Es cierto que Inés cocina bien, aunque la chupa mejor. No se lo dije en aquella primera cita oficial, pero se lo he dicho más de una vez estos últimos meses.
Si nuestra charla de la primera noche había versado sobre trabajo y otros temas manidos para romper el fuego, a qué te dedicas, donde trabajas, qué sueles tomar, etc., ahora estábamos tratando temas personales.
Inés tenía un año más que yo, una hija de 17 años fruto de un matrimonio breve, estúpido y difícil, trabajaba de secretaria de dirección en una empresa de transportes e, insistía, no era mujer de polvos esporádicos ni de mamadas en coches ajenos. Esto último no lo dijo. Pero no lograba dar con la relación estable que la satisficiera.

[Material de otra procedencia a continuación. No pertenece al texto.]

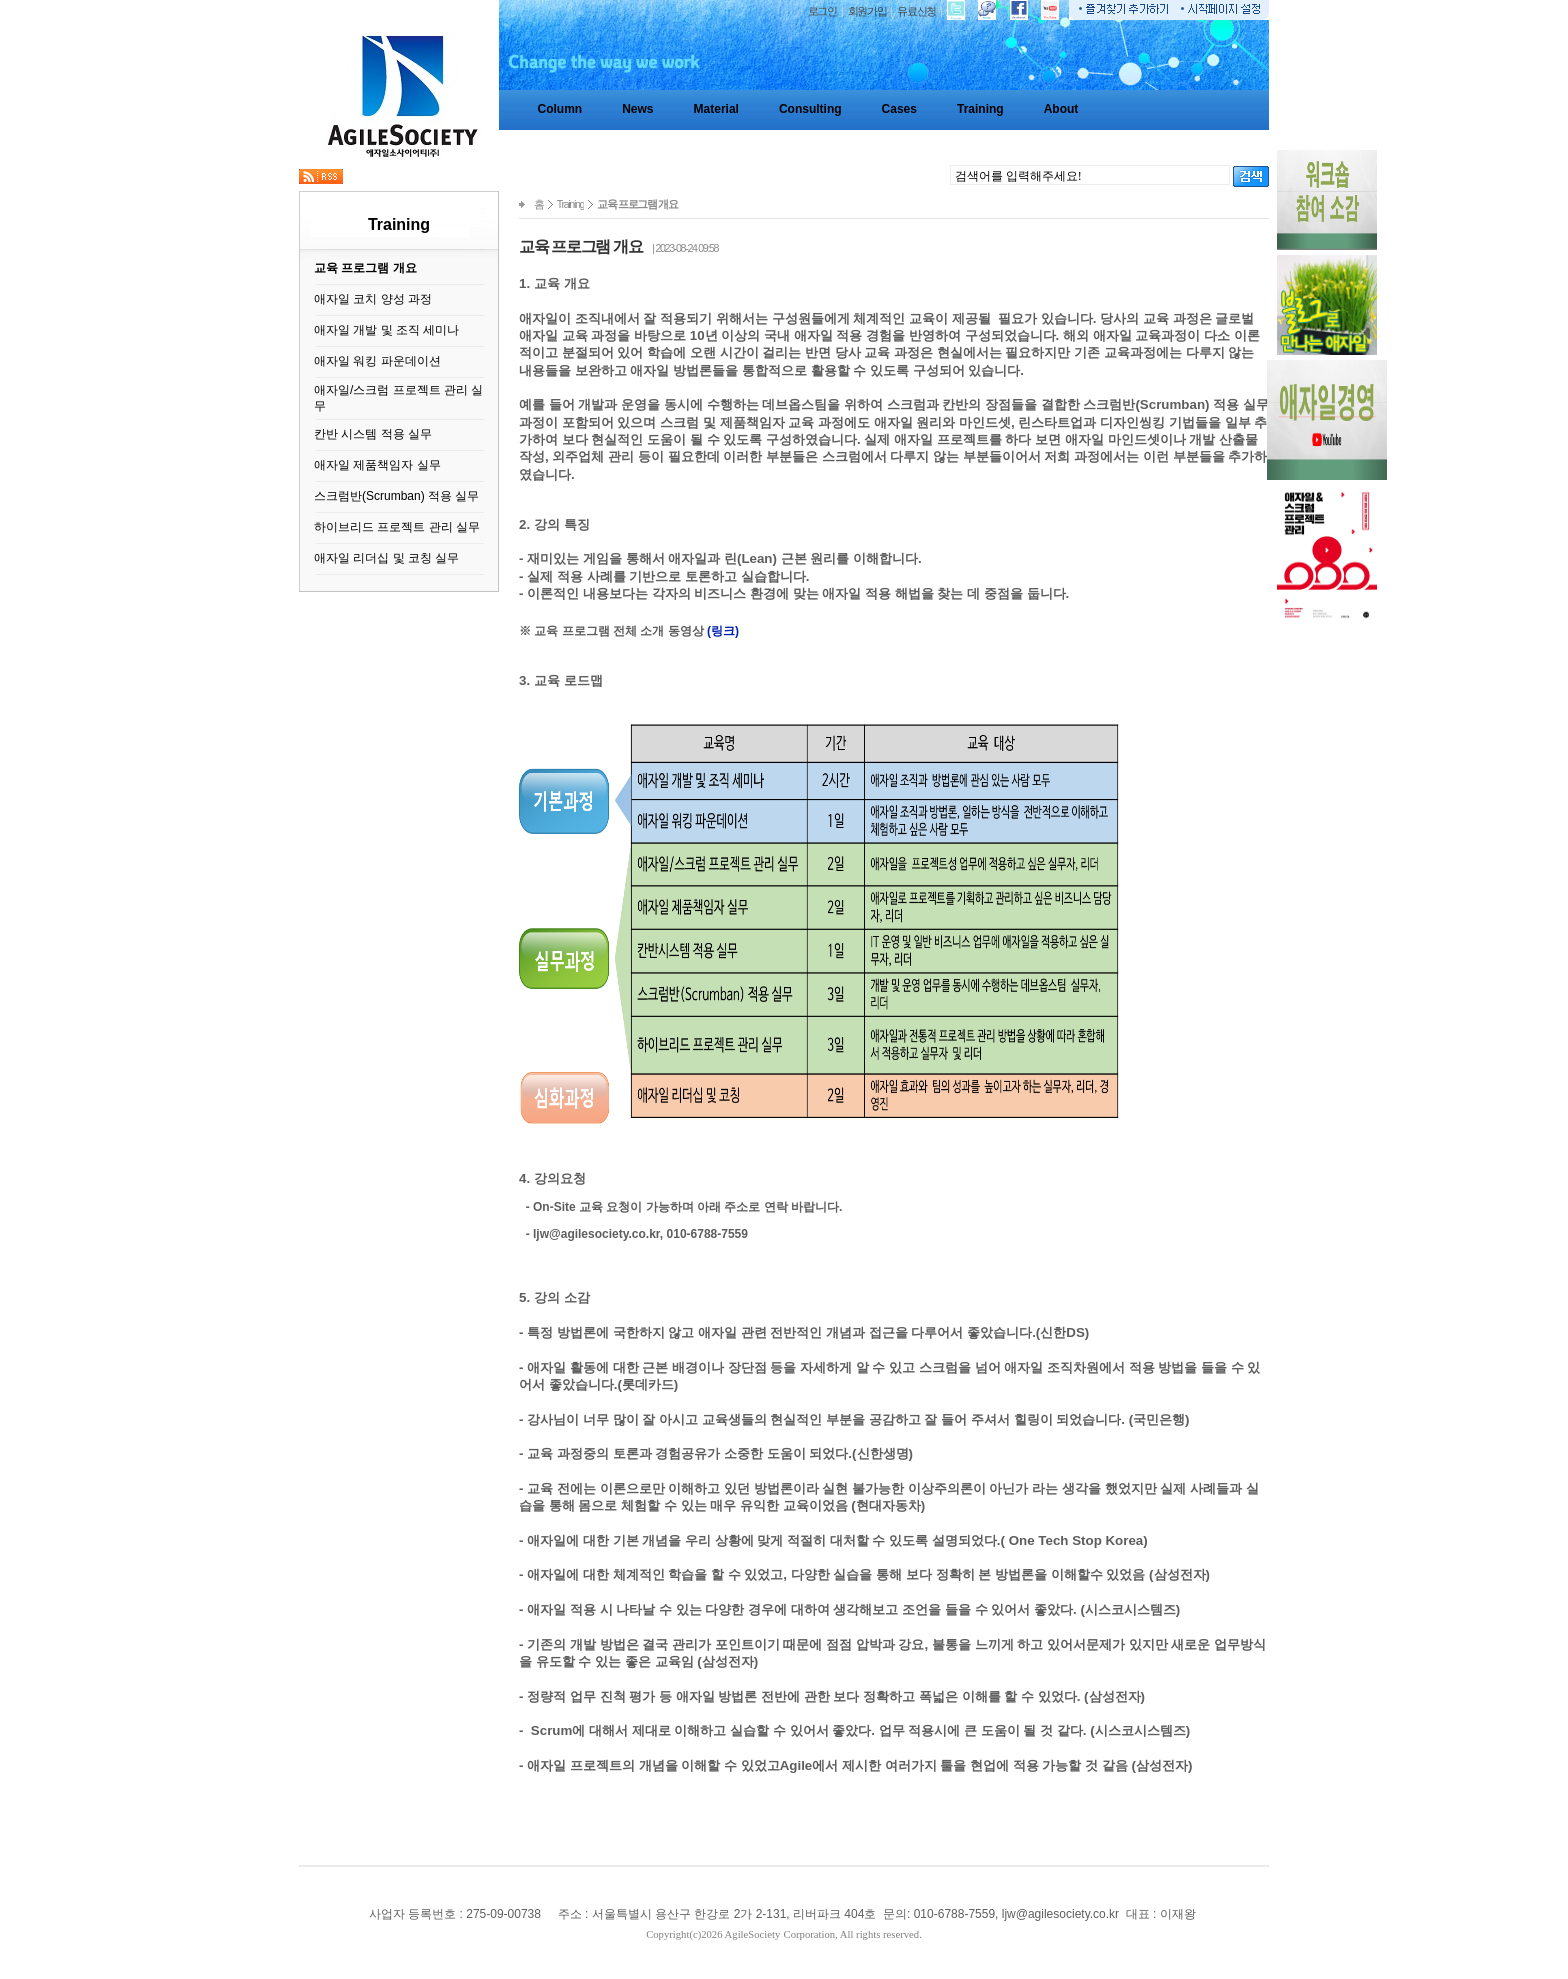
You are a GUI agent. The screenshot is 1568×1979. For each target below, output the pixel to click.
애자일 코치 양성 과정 (373, 299)
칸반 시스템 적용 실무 (373, 434)
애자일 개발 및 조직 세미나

Mi caso es parecido. He tenido rollos de una noche, bastantes, pero mis relaciones de pareja no han durado demasiado. Tres años con una compañera de universidad y un poco más de dos con una abogada cuatro años atrás son mis mayores logros.
El piso era un cuarto bastante amplio con tres habitaciones. Lo único bueno que dejó su fallido matrimonio, a parte de la niña, claro, de la que había fotos en todas partes. Sola, con su madre, con los abuelos.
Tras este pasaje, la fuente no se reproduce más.